The city of Auburn is dealing with the growing opioid epidemic head-on.
"You can hate heroin, but never stop loving those people that you care for," Dr. Stephen Anderson told the crowd at the Auburn Ave. Theater during Thursday night's Town Hall.
Anderson was part of the panel discussion comprising members of the medical field, emergency responders, and behavioral specialists.
Mayor Nancy Backus hopes by opening a dialogue with the community about the problem; the city can find solutions. One of those solutions will not include safe injection sites.
"The city of Renton and the city of Auburn were no votes on that," said Auburn Mayor Nancy Backus.
But Thursday's forum focused on what could work for Auburn, and it begins with the doctor's office or hospitals where many say opioids are overly prescribed.
"Pain is no fun, but not every pain needs an opioid to cure it," said Dr. Anderson.
Instead, he told the crowd he starts with over-the-counter painkillers and then works up to opioids as a last result. The fewer prescriptions written, the fewer that wind up on the street. But prevention and education are only part of the equation.
"In order to get to people, we have to do two things. We have to reduce shame and prejudice," said Brad Finegood.
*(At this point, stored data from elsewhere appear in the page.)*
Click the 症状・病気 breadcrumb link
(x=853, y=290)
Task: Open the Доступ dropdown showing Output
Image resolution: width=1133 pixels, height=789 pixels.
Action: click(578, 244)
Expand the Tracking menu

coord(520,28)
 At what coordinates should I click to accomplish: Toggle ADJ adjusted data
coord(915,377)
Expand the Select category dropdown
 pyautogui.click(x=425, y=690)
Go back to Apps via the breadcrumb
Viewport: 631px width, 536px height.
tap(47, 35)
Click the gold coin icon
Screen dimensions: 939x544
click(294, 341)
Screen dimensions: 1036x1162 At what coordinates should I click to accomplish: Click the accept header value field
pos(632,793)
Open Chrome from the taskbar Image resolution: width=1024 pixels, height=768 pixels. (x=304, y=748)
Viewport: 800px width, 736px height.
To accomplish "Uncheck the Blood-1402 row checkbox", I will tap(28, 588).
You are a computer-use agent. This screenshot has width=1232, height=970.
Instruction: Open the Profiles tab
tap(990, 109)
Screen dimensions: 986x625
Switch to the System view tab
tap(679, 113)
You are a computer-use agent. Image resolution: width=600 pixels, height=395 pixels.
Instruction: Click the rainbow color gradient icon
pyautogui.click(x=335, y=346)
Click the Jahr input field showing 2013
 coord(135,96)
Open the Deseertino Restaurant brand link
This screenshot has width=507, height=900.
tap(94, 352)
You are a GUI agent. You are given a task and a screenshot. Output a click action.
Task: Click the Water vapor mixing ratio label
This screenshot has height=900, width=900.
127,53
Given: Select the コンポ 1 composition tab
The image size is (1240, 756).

He's the Assistant Division Director of the King County Department of Community and Human Services Behavioral Health and Recovery Division. Don't let the long title fool you. He's like so many others in his community, forever tied to the opioid problem. He shared a story about losing his brother to heroin 12 years ago, and the call from his dad on New Year's Day.
"He's like 'are you sitting down.' Yeah, I'm sitting down. What's up? And he goes, 'your brother's dead.' And from there on out, life changes," said Finegood.
His personal story helped to illustrate the problem, but he's not some guy on the street. In this case, his brother was a college grad, he had a good career, and life was going great. And then it wasn't. Mayor Backus made the point another way.
"We don't think poorly of someone who has a broken arm and goes in for treatment. We shouldn't think poorly of someone who has a substance abuse problems and goes in for treatment," she said. "It's our babies, our loved ones, our friends, and we can't afford to let this happen anymore."
The conversation has begun. Now the real work begins; implementing real change to turn things around in Auburn and every other city that could be home to the next epidemic.